The team described three related, high-level trends since 2010: covered lives and number of ACOs plateaued (roughly 36 million covered lives and about 900–1,000 ACOs by 2021); hospital and integrated delivery system (IDS) leadership of ACOs declined while physician‑led ACOs grew; and specialty clinicians continue to participate at lower rates than primary care. The PCDT noted low market penetration of Medicare Advanced APMs — cited examples showed roughly 6% physician penetration and about 28% hospital/IDS penetration — and said that leaves substantial untapped opportunity.
To explain uneven participation, the PCDT proposed grouping organizations into “participation pathways” based on four organizational characteristic areas: (1) ownership/organizational type (physician‑owned, hospital/IDS, payer‑affiliated), (2) internal organizational characteristics (governance, clinical integration, EHR consolidation), (3) market characteristics (urban/rural, area deprivation, Medicare Advantage penetration), and (4) business model/revenue characteristics (total annual revenue, revenue mix, and revenue of participating ACO entities as a share of total spending for assigned beneficiaries). The team argued that business-model features — in particular the share of an organization’s revenue that is at risk under an APM — strongly influence whether an organization will enter and remain in value‑based contracts.

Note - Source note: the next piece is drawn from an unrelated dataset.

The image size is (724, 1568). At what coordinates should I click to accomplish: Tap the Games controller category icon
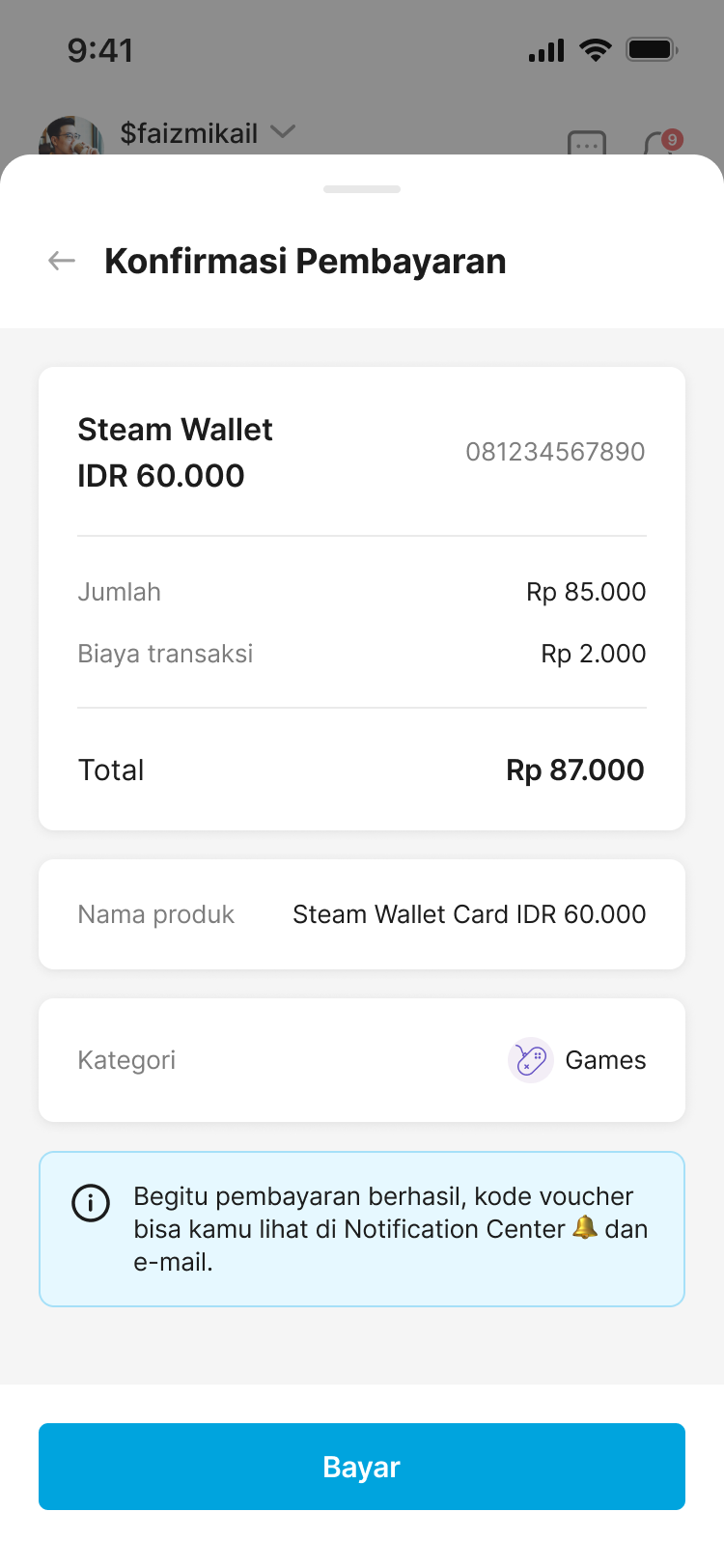pyautogui.click(x=530, y=1060)
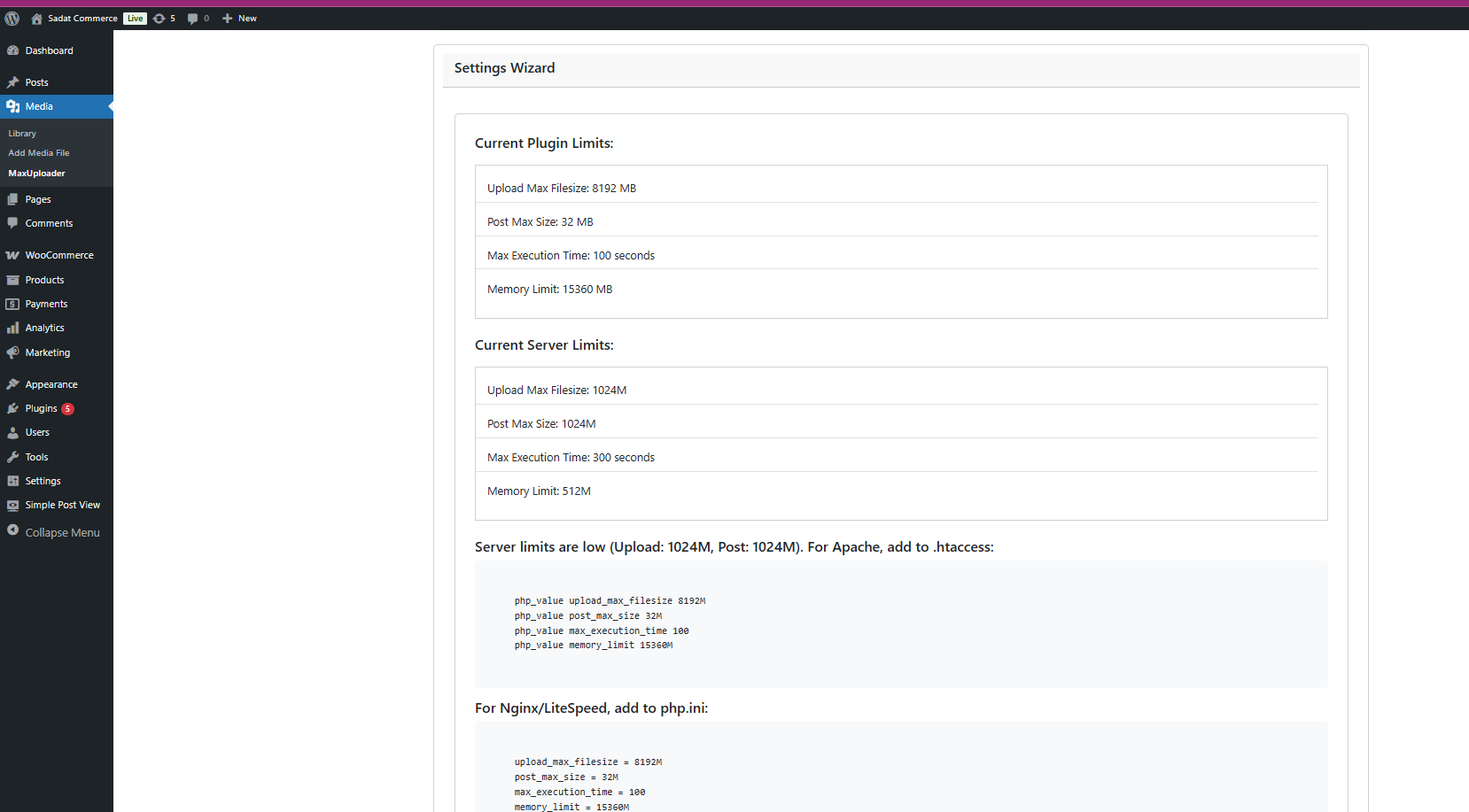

The PCDT outlined how pathways could be used to tailor benchmark rules, risk arrangements, and performance measures to groups of like organizations so participation and administrative complexity are better aligned with organizational capacity. The team also proposed additional policy options to improve the competitiveness of population‑based total cost‑of‑care models, including adjustments that address market consolidation, low‑penetration markets, Medicare Advantage mix, waiver incentives, beneficiary engagement incentives and nested specialty‑episode incentives.
On specialty participation the team highlighted two design ideas: (1) nested specialty total cost episodes for lower‑variation specialty services (for example, certain gastroenterology procedures) that sit inside broader population models; and (2) condition‑based specialty bundles nested under population models to encourage collaboration between primary care and specialists. The presentation flagged health‑information sharing, varied EHR platforms and the presence of specialty networks not on a system EHR as recurring operational barriers.
PCDT members and PTAC participants emphasized that a persistent barrier is the continued financial attractiveness of fee‑for‑service for many organizations. The committee’s discussion returned repeatedly to the point that, while APMs and MSSP have produced measurable savings and quality improvements, a sizable portion of providers can still operate profitably under fee‑for‑service and therefore face little economic imperative to shift into population‑based models.
The PCDT recommended that PTAC use the meeting and public comment to refine concrete pathway definitions, identify where benchmarks and risk rules could be adapted to pathway groupings, and explore which policy levers (including those built into current APM architectures) could be used to increase the share of revenue organizations place at risk when appropriate. PTAC members said next steps should prioritize (a) clarifying which organizations belong in each pathway, (b) identifying minimum data and operational requirements for participation, and (c) assessing how to preserve flexibility while avoiding undue administrative complexity for both participants and CMS.
The committee scheduled additional panels and public comment sessions over the next two days; the PCDT will use the meeting record and public input to inform PTAC’s report to the Secretary of HHS.